Question C.3: A 10 MVA, 13.8–4.16 kV transformer has a per-unit resistance......
A 10 MVA, 13.8–4.16 kV transformer has a per-unit resistance and reactance of 0.005 and 0.05, respectively. This is paralleled with a 5 MVA transformer of the same voltage ratio, and having per unit resistance and reactance of 0.006 and 0.04, respectively. Calculate how these will share a load of 15 MVA at 0.8 power factor lagging.
Convert Z_{1} and Z_{2} on any common MVA base and apply Equations C.14 and C.15. The results are as follows:
I_{1}= \frac{IZ_{2}}{Z_{1} \ + \ Z_{2}}
I_{2}= \frac{IZ_{1}}{Z_{1} \ + \ Z_{2}} (C.14)
S_{1}= \frac{SZ_{2}}{Z_{1} \ + \ Z_{2}}
S_{2}= \frac{SZ_{1}}{Z_{1} \ + \ Z_{2}} (C.15)
10 MVA transformer: S_{1} = 9.255 <-37.93°
5 MVA transformer: S_{2} = 5.749 <-35.20°
The loads do not sum to 15 MVA because of different power factors. The MW and Mvar components of the transformer loads should sum to the total load components:
10 MVA transformer: 7.30 MW and 5.689 Mvar
5 MVA transformer: 4.698 MW and 3.314 Mvar
The total load is equal to an approximate load MW of 12 MW and 9.0 Mvar. The transformers do not share the load proportional to their ratings.
If the terminal voltages differ, there will be circulating current at no load. With reference to Figure C.5, the load sharing is given by the following equations:
I_{1} = \frac{ E_{1} \ – \ V}{Z_{1}} \ \ \ I_{2} = \frac{E_{2} \ – \ V}{Z_{2}} (C.16)

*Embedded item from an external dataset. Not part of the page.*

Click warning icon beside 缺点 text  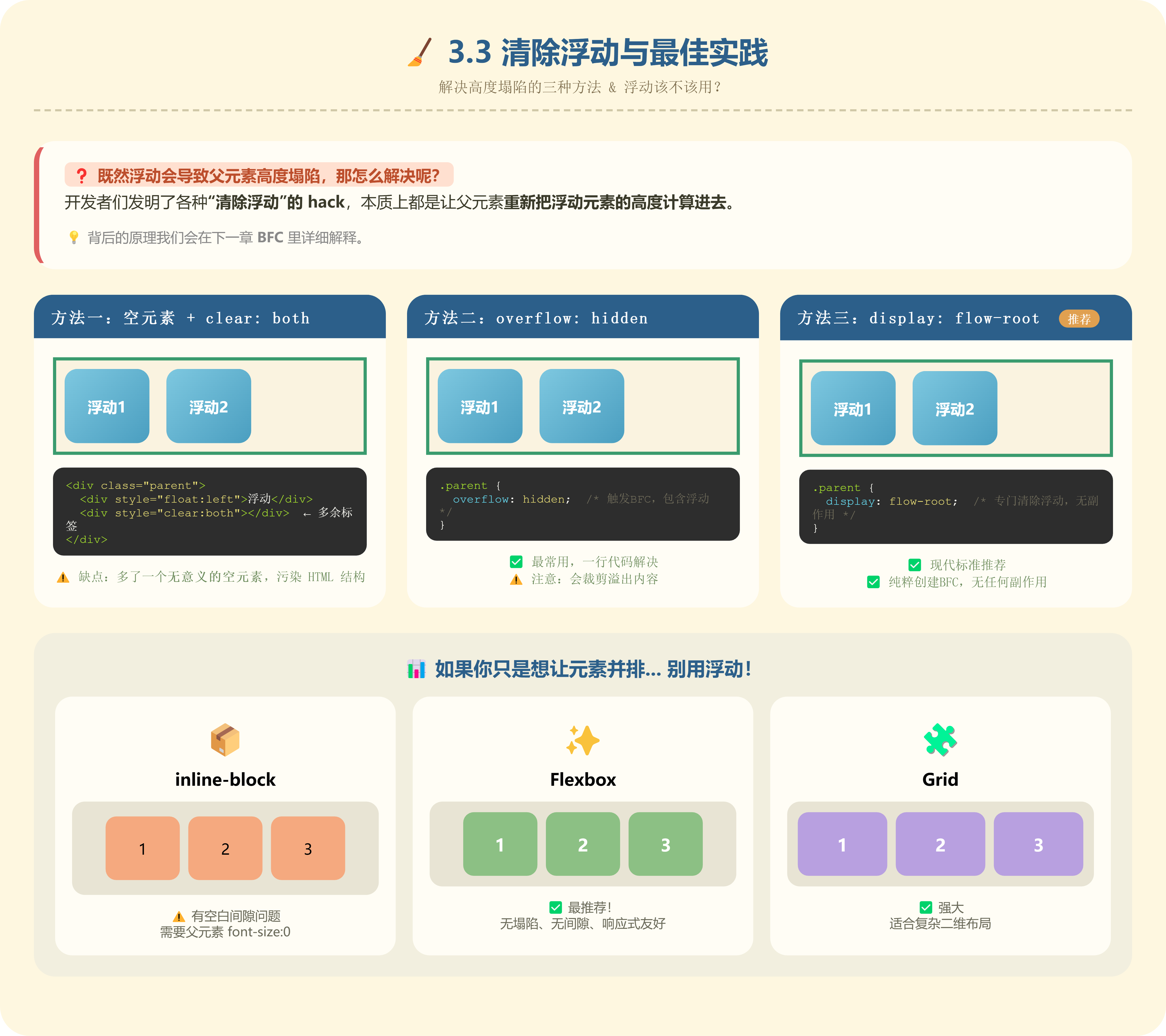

where V is the load voltage. This is given by
V = (I_{1} + I_{2})Z_{L} = (\frac{E_{1} \ – \ V}{Z_{1}}+ \frac{E_{2} \ – \ V}{Z_{2}})Z_{L} (C.17)
This can be written as
V (\frac{1}{Z_{1}}+ \frac{1}{Z_{2}} + \frac{1}{Z_{L}}) = (\frac{E_{1}}{Z_{1}}+ \frac{E_{2}}{Z_{2}}) (C.18)
For a given load, the calculation is iterative in nature, as shown in Example C.4.